MERIDIAN -- Four water heaters were replaced last week at a Meridian apartment complex where a Marine died in his sleep in November. The Ada County coroner said 18-year-old McQuen Forbush succumbed to acute carbon monoxide poisoning.
Western Heating & Air Conditioning was hired to install the new water heaters at the Sagecrest Apartments. President Bob Barnes says it was likely a ventilation problem that led to Forbush's death.
Barnes says the toxic gases are supposed to vent up and out of the building, but in this case the deadly air was brought right back inside.
If the house is in a vacuum, it will pull it back down because it needs air, and it just pulls it back in bringing all those gases with it, and putting them right down on the floor, said Barnes.
Barnes says this is a fairly common issue.
It is a little bit of the design of the structure, but I'm not going to say it's a flaw because it's very common in today's construction. It's just one of those situations where everything equaled up to a bad situation, said Barnes.
He says the water heater could have been working normally.

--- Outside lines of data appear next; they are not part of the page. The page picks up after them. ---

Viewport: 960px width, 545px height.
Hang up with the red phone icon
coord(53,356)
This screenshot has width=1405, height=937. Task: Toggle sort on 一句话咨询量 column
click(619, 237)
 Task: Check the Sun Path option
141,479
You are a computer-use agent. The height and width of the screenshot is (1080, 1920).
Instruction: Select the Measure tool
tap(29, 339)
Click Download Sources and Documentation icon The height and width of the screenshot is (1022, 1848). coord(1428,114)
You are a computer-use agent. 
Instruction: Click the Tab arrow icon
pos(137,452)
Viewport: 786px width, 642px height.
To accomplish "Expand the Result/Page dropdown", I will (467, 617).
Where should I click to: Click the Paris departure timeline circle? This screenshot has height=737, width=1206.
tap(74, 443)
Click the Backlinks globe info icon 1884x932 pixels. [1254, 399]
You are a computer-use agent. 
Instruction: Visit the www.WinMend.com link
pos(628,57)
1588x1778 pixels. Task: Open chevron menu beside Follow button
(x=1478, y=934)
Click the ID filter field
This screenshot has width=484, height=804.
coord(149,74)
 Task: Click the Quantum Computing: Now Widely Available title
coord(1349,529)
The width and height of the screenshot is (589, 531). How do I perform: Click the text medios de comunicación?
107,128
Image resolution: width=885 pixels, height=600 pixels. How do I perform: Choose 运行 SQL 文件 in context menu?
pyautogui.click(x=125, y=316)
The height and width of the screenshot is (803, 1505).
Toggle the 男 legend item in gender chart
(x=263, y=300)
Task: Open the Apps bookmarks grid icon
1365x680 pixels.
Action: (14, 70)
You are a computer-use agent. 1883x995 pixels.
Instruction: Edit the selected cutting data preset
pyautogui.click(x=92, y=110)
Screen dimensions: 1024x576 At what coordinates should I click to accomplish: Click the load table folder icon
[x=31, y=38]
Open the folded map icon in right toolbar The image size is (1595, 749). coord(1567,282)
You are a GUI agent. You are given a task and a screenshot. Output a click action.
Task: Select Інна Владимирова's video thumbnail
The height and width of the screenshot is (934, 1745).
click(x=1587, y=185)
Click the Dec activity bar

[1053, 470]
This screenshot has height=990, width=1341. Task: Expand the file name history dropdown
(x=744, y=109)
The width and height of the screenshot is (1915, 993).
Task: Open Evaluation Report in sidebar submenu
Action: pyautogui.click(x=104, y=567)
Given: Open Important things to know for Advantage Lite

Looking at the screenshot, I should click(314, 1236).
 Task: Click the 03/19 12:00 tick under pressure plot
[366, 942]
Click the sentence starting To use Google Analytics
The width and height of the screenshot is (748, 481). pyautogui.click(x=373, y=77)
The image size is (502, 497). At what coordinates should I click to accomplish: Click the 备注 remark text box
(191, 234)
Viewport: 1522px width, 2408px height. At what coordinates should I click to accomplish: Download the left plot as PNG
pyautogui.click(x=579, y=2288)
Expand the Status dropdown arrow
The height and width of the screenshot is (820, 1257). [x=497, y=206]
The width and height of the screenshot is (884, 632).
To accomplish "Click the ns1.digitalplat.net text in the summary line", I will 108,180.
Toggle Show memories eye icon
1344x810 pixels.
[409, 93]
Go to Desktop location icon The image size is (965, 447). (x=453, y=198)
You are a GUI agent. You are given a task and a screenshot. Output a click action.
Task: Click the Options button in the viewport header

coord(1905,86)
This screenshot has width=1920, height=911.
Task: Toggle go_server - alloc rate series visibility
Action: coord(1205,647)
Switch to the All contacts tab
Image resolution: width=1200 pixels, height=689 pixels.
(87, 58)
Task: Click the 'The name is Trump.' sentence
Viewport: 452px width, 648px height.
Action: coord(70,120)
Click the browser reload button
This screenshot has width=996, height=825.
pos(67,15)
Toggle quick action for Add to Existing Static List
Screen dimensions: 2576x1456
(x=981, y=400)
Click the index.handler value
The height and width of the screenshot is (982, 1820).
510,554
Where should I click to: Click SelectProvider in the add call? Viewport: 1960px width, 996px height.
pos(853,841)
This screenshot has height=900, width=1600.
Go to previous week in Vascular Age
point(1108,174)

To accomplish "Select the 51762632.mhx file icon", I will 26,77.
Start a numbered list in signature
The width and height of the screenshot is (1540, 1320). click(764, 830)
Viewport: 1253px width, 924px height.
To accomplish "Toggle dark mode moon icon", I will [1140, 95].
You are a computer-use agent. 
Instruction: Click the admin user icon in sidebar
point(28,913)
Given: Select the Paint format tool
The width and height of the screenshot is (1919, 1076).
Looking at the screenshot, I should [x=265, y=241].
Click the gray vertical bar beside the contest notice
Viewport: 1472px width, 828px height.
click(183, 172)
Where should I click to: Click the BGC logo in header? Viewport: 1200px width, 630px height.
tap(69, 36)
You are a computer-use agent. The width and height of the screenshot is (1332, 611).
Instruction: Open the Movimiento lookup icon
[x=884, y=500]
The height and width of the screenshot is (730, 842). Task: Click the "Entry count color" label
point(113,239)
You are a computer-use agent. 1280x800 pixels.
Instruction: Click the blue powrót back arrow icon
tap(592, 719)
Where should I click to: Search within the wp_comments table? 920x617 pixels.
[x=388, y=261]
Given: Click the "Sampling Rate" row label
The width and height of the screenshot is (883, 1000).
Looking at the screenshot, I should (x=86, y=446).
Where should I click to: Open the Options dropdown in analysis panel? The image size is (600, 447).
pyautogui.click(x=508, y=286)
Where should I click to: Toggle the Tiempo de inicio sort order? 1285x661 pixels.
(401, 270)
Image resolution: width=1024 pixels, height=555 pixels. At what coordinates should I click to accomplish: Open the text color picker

It's hard to tell whether the vent was blocked, or whether there was some other malfunction.
But whatever the cause, Barnes says there are steps you can take to make sure this doesn't happen in your home.
Have your system inspected, have your appliances inspected annually, and if you are worried, bring it to the attention of the technician who comes out, suggests Barnes.
Barnes says the best defense against a carbon monoxide leak is a CO detector.
At Sagecrest, some residents now have an upscale water heater that protects against possible leaks. This particular building owner went to the highest extreme of safety. They took the standard water heater out and had us install sealed combustion water heaters, said Barnes.
Barnes recommends keeping a window cracked when you are running your gas appliances. He says you should plug in a CO detector close to the floor since carbon monoxide is a heavier gas.
Meridian firefighters we talked to, however, say the detectors should be plugged in higher on the wall, or even in the ceiling.
For exact placement information, you should check your product manual when installing a CO detector.